No; it doesn't even make sense to give the CEO preferred stock. The "preference" in preferred stock is usually a liquidation preference, giving the holder of the stock the right to get 100% of their investment back before anyone else takes a dime. This makes sense for an investor that has put in money. As the CEO has not put in money, it doesn't make sense. Of course, if the CEO is also an investor, they would have some preferred shares as a part of that investment. But founders stock and employee option stock is almost always common.
No. That's bizarre and sounds rather unfair, unless there are special circumstances which I don't understand in your particular case.
You set up an employee pool so that you can issue employee stock options.
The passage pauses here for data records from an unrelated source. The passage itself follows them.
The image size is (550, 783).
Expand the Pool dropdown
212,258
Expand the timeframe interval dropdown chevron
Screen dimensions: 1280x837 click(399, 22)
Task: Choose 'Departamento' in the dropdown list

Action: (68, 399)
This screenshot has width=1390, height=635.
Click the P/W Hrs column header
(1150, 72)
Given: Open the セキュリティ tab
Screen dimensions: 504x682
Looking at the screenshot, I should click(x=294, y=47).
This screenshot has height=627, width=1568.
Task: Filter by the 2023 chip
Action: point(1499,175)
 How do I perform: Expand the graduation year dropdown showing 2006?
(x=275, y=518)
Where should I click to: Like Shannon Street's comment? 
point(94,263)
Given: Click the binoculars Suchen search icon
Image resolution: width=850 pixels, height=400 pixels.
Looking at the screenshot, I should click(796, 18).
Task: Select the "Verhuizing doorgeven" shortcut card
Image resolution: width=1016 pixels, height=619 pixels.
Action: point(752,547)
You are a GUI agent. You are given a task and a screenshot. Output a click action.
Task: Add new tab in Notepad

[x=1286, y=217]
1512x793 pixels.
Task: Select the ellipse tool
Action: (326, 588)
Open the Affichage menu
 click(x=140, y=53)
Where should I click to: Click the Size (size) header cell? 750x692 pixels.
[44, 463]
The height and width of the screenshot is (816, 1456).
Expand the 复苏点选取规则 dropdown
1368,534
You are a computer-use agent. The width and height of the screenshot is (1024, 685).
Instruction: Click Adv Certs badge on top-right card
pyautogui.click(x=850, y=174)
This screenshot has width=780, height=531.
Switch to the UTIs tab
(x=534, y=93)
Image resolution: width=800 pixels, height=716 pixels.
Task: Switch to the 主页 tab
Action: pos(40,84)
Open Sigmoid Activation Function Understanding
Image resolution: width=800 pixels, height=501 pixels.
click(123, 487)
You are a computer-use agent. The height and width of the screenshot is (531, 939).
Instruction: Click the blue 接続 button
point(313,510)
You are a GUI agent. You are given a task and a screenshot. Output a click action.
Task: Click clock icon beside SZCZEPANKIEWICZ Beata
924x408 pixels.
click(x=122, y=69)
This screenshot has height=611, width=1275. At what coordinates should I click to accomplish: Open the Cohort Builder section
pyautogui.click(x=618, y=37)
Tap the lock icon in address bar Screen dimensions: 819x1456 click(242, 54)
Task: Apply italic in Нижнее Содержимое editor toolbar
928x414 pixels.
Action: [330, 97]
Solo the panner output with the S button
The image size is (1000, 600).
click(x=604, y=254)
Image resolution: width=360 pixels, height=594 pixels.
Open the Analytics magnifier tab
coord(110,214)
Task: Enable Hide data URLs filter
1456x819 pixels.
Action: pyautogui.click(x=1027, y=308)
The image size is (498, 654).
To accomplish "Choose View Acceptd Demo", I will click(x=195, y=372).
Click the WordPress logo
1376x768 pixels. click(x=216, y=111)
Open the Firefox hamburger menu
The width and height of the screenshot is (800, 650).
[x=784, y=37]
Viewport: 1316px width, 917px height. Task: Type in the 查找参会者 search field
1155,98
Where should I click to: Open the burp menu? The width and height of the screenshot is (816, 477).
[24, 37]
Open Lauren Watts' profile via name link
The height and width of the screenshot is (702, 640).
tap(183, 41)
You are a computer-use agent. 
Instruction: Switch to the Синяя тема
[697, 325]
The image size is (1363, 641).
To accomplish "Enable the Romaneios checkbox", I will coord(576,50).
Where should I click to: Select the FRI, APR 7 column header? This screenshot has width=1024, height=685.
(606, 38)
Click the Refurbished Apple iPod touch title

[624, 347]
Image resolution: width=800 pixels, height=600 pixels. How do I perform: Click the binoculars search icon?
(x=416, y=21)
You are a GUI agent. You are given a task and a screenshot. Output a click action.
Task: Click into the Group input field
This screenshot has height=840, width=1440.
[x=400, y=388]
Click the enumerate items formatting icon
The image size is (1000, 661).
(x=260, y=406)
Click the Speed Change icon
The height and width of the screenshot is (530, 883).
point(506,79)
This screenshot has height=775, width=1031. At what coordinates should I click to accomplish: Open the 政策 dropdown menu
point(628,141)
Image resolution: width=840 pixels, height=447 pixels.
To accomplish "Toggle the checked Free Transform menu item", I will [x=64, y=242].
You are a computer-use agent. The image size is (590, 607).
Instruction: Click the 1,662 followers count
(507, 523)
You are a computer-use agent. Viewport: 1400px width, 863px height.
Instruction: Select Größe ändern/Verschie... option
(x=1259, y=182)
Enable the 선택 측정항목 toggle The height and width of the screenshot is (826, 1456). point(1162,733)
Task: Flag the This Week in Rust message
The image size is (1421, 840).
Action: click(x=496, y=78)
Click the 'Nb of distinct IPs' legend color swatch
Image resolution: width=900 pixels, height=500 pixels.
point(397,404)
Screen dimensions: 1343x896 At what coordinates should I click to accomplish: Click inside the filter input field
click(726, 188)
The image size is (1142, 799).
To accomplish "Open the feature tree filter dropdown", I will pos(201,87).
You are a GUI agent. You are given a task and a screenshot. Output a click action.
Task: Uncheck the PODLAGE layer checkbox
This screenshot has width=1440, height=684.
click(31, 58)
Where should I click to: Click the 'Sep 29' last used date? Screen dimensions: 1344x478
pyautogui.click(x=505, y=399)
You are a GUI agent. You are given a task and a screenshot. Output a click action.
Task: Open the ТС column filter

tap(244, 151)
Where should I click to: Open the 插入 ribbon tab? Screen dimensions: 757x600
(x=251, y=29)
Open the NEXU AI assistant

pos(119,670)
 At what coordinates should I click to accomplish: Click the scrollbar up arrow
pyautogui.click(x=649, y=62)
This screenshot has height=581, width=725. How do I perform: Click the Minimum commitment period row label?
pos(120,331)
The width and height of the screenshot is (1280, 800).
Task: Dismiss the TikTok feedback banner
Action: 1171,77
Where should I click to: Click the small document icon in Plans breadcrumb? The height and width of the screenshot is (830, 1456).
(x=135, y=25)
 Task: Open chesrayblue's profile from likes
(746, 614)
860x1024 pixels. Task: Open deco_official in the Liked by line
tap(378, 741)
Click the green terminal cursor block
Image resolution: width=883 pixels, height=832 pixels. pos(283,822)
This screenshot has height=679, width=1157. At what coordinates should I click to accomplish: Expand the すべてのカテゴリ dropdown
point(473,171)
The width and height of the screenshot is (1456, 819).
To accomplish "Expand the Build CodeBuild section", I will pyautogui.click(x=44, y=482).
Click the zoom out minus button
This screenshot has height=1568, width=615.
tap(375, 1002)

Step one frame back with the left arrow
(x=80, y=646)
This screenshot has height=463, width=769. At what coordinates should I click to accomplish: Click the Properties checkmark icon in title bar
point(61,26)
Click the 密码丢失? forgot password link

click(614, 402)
Because those options have value, you will be able to pay your employees less (all else being equal) and you will be able to attract the type of talent that wants the excitement of working at a startup with the possibility of a large payday if the company is acquired or goes public.
The pros and cons of the size of the employee option pool are rather subtle and are discussed in detail at VentureHacks. I won't go into the details here; suffice it to say that during a fundraising, the option pool comes entirely out of the common shareholders' stake, but if you have to enlarge the option pool later, it is dilutive to both the common and preferred. Therefore common shareholders prefer as small as possible of an option pool, thinking that if they need to enlarge it later, the preferred shareholders should pay up, while the preferred shareholders prefer as large an option pool as possible, knowing that they don't have to pay with equity now, but if anything is left over unissued in the option pool, they will benefit.